We can take a similar approach in addressing CEOs' concerns about attracting and retaining a loyal, productive workforce committed to organizational goals. But, again, notice the difference in perspective when compared to the Common Ground Statements, which are heavy with notions of humanitarianism. So, how can we build a bridge between two apparently divergent agendas and meet business needs while remaining congruent with our professional values?

To begin with and in the spirit of finding common ground, we need to discard the notion that the CEO agenda and our agenda are divergent, or even in direct opposition. For example, a considerable body of research clearly demonstrates that loyalty to an organization won't happen unless the organization (management) offers something of value in return for employee loyalty. The something has to be truly of value to employees rather than something that management assumes will be of value.

The same could be said of productivity. Again, research makes clear that short-term rises in productivity occur as a result of using "negative motivational techniques" such as the threat of impending downsizing and restructuring. But, eventually, fear-based tactics produce employee resentment and lower productivity. So, when CEOs clamor for higher productivity or greater loyalty, they have to he willing to compensate people for delivering on those demands and let them know ahead of time what the payoff will be. Our profession is in a uniquely advantageous position to advise and influence CEOs about numerous ways to increase productivity, loyalty, or both, through effective people practices.
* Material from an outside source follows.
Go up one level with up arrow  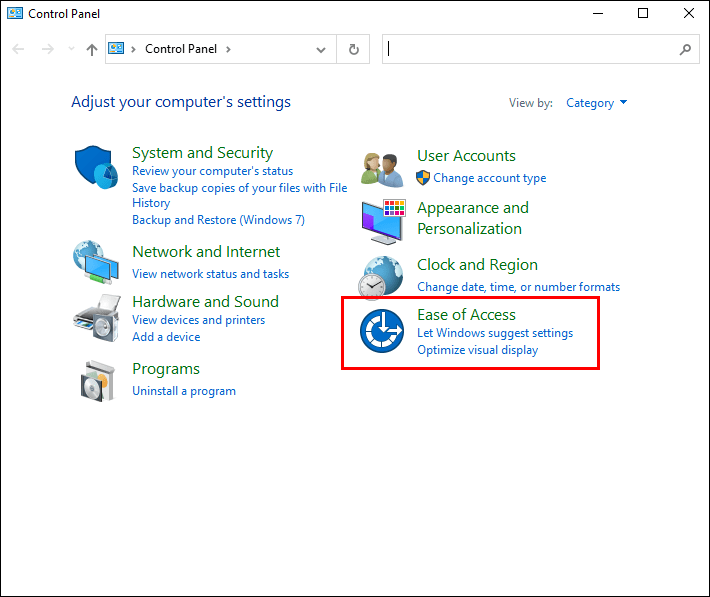point(92,49)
Parts of several Common Ground Statements are pertinent. Take a look at "... creating organizational cultures that recognize the need for promoting a healthy balance between work life and personal life." That statement can be linked clearly to a CEOs' desire for employee loyalty.
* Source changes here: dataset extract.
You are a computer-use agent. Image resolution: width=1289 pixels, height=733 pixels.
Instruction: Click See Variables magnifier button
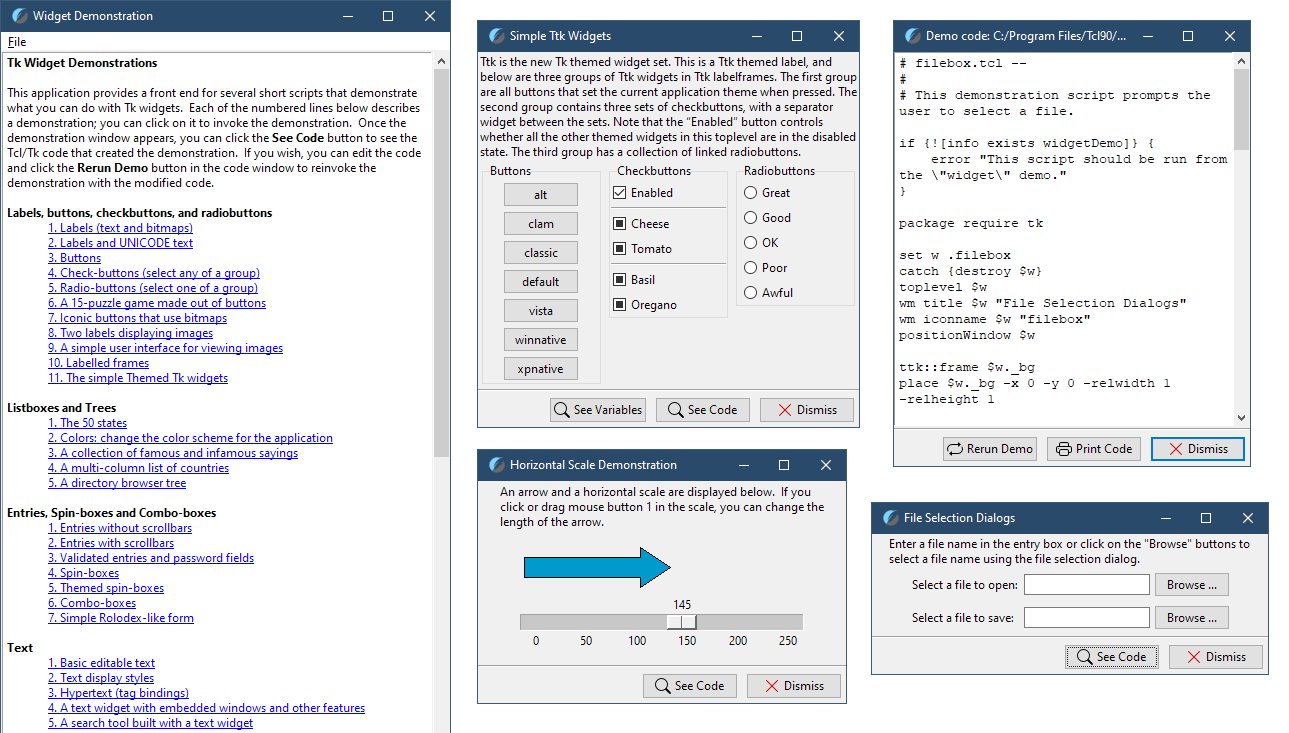[x=598, y=410]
Many organizations are discovering how flexible job structures, work-family programs, and so forth attract and retain desired talent. Such practices aren't just "nice to have" benefits but are driven by real business needs, such as to stem the talent drain (especially to competitors) and retain the skills the business needs to succeed. There are concrete and visible ways to enhance loyalty if the organization's culture truly values work-life balance.

Likewise, "valuing, propagating, and effectively applying intellectual capital" in one of the Common Ground Statements may sound lofty, idealistic, and useless to a hard-minded CEO. However, when you tear through the fabric of that statement, what it says is that if an organization taps into its huge brain trust, the organization and the people whose brains are tapped will benefit.